— Start of Provided records —

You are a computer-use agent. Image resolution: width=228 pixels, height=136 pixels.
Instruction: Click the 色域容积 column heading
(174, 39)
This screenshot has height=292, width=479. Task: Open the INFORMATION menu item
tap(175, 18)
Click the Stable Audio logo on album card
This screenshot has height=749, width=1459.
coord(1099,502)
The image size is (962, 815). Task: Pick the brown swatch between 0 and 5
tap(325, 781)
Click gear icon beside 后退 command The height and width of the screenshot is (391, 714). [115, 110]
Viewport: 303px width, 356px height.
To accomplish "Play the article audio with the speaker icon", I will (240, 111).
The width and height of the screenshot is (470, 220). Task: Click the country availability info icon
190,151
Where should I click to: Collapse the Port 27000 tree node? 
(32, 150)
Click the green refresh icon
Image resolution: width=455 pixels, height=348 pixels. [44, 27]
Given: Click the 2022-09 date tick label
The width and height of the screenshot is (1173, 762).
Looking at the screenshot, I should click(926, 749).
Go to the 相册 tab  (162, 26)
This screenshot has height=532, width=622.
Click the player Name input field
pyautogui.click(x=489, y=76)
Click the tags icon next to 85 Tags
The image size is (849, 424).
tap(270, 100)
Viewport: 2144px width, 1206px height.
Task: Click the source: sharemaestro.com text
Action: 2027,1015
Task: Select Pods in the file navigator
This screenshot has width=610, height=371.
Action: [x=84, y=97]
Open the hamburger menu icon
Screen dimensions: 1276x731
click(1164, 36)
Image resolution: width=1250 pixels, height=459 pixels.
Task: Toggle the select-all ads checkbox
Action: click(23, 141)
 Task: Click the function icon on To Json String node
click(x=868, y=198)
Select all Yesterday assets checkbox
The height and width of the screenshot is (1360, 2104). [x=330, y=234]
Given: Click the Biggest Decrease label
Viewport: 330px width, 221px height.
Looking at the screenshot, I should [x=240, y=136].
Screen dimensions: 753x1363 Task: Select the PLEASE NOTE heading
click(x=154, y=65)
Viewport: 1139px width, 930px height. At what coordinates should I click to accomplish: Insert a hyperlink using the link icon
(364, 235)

— End of Provided records —

## Your goal
Write out every line of the material above without any changes.

## Output of the exercise
You are a computer-use agent. Image resolution: width=228 pixels, height=136 pixels.
Instruction: Click the 色域容积 column heading
(174, 39)
This screenshot has height=292, width=479. Task: Open the INFORMATION menu item
tap(175, 18)
Click the Stable Audio logo on album card
This screenshot has height=749, width=1459.
coord(1099,502)
The image size is (962, 815). Task: Pick the brown swatch between 0 and 5
tap(325, 781)
Click gear icon beside 后退 command The height and width of the screenshot is (391, 714). [115, 110]
Viewport: 303px width, 356px height.
To accomplish "Play the article audio with the speaker icon", I will (240, 111).
The width and height of the screenshot is (470, 220). Task: Click the country availability info icon
190,151
Where should I click to: Collapse the Port 27000 tree node? 
(32, 150)
Click the green refresh icon
Image resolution: width=455 pixels, height=348 pixels. [44, 27]
Given: Click the 2022-09 date tick label
The width and height of the screenshot is (1173, 762).
Looking at the screenshot, I should click(926, 749).
Go to the 相册 tab  (162, 26)
This screenshot has height=532, width=622.
Click the player Name input field
pyautogui.click(x=489, y=76)
Click the tags icon next to 85 Tags
The image size is (849, 424).
tap(270, 100)
Viewport: 2144px width, 1206px height.
Task: Click the source: sharemaestro.com text
Action: 2027,1015
Task: Select Pods in the file navigator
This screenshot has width=610, height=371.
Action: [x=84, y=97]
Open the hamburger menu icon
Screen dimensions: 1276x731
click(1164, 36)
Image resolution: width=1250 pixels, height=459 pixels.
Task: Toggle the select-all ads checkbox
Action: click(23, 141)
 Task: Click the function icon on To Json String node
click(x=868, y=198)
Select all Yesterday assets checkbox
The height and width of the screenshot is (1360, 2104). [x=330, y=234]
Given: Click the Biggest Decrease label
Viewport: 330px width, 221px height.
Looking at the screenshot, I should [x=240, y=136].
Screen dimensions: 753x1363 Task: Select the PLEASE NOTE heading
click(x=154, y=65)
Viewport: 1139px width, 930px height. At what coordinates should I click to accomplish: Insert a hyperlink using the link icon
(364, 235)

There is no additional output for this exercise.